## Records for the exercise:
Content starts

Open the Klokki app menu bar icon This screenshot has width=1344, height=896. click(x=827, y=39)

Content ends
Content starts

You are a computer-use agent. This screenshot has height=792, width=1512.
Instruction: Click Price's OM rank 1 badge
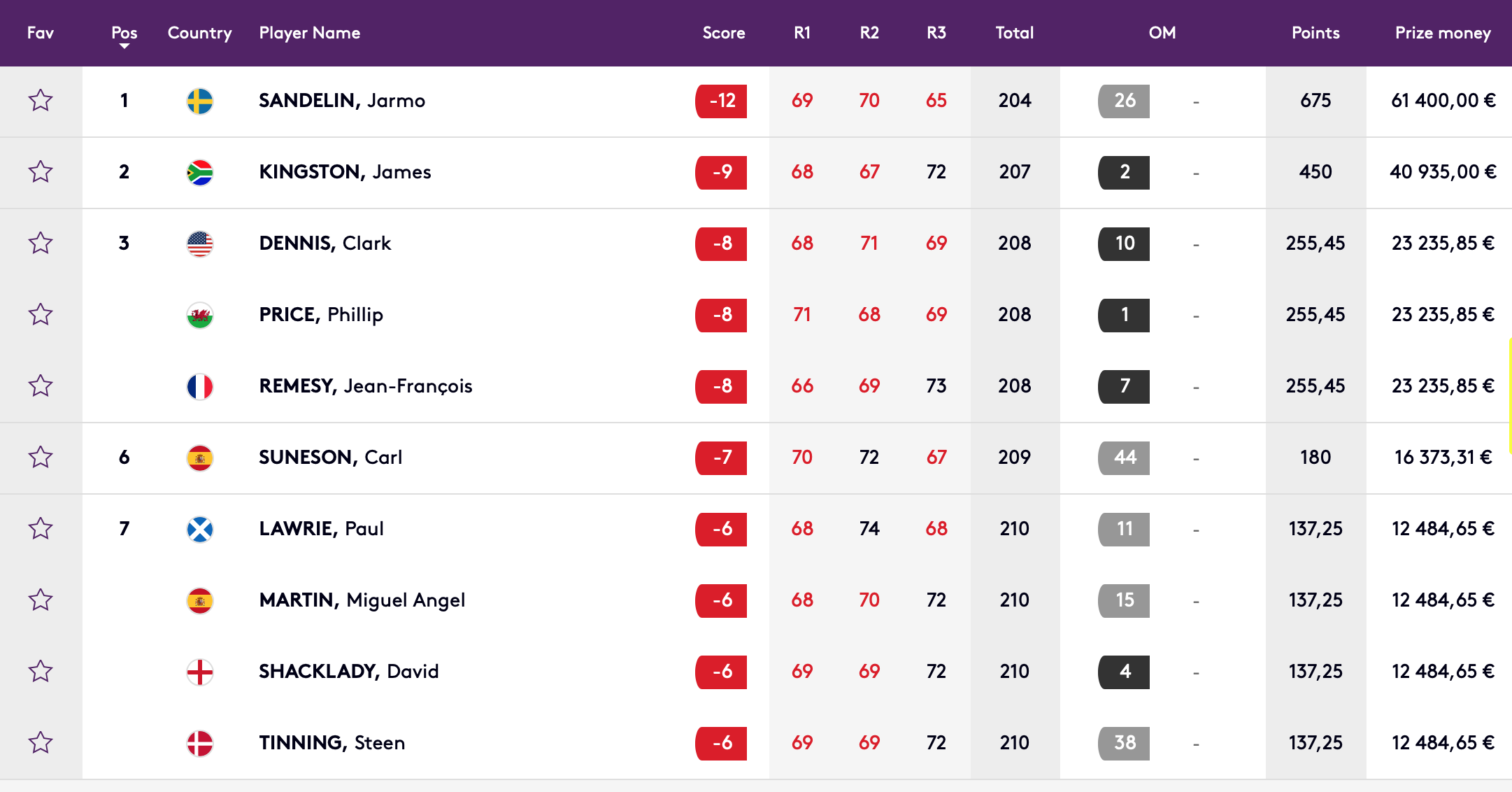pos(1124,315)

Content ends
Content starts

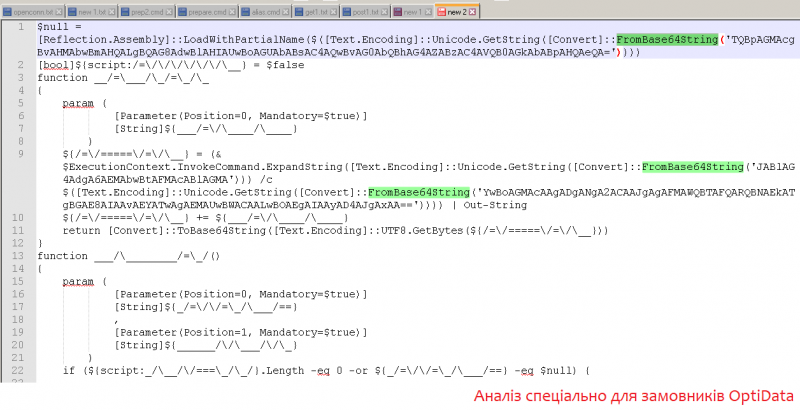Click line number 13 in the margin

Content ends

Check each line of the listing above. Copy the ones with the word "width".

Open the Klokki app menu bar icon This screenshot has width=1344, height=896. click(x=827, y=39)
You are a computer-use agent. This screenshot has height=792, width=1512.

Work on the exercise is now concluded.